James O'Donnell | MIT Technology Review
“The new system, called Copilot4D, was trained on a trove of data from LiDAR sensors, which use light to detect how far away an object is. When you prompt the model for a situation, such as a driver recklessly merging onto a highway at high speed, it predicts how surrounding vehicles will move and then generates a LiDAR representation 5 to 10 seconds later (like a tracking dummy indicator). .”
Electric cars are not enough yet.
Andrew Moseman | Atlantic Ocean
“The next step in electric vehicles’ leap from early adoption to mass adoption depends on people. [David] Rapson calls himself a ‘pragmatist’. He's an American who buys the car he thinks is best and waits for concerns about price, range and charging to subside before he goes electric. Current EVs just can’t beat them.”
Helium-3 mining on the Moon has been talked about forever. Now companies will try.
Eric Berger | Ars Technica
“Two of Blue Origin's early employees, former President Rob Meyerson and Chief Architect Gary Lai, started a company to extract helium-3 from the lunar surface, return it to Earth, and sell it for applications there. … The current dollar rush is like the California gold rush without the gold. Interlune could help change the calculus by deriving value from the moon's resources by harvesting helium-3, which is rare and in limited supply on Earth. But many questions remain about the approach.”
What happens when ChatGPT tries to solve the 50,000 trolley problem?
Fintan Burke | Ars Technica
“Self-driving startups are currently experimenting with AI chatbot assistants, including self-driving systems that explain driving decisions.

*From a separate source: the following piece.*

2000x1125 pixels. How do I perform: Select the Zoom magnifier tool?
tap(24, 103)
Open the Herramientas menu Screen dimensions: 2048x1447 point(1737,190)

In addition to announcing red lights and turn signals, the large language models (LLMs) powering these chatbots may ultimately have to make moral decisions, such as prioritizing the safety of passengers or pedestrians. But is the technology ready? Kazuhiro Takemoto, a researcher at Kyushu Institute of Technology in Japan, wanted to see whether chatbots could make the same moral decisions when driving as humans.”
States are lining up to make lab-grown meat illegal.
Matt Reynolds | mad
“In addition to the Florida bill, bills to ban farmed meat have been proposed in Alabama, Arizona, Kentucky and Tennessee. “If all of these bills pass—an obviously unlikely prospect—about 46 million Americans will lose access to meat in a form that many hope will be much kinder to the planet and animals.”
Physicists have finally discovered a problem that only quantum computers can solve
Lakshmi Chandrasekaran's adopted son
“Quantum computers are poised to become computational superpowers, but researchers have long sought viable problems that provide quantum advantages that only quantum computers can solve. Only then, they argue, will the technology finally be considered essential. They have been looking for decades. … Now a team of physicists including [John] Preskill may have found the best candidate for quantum advantage.”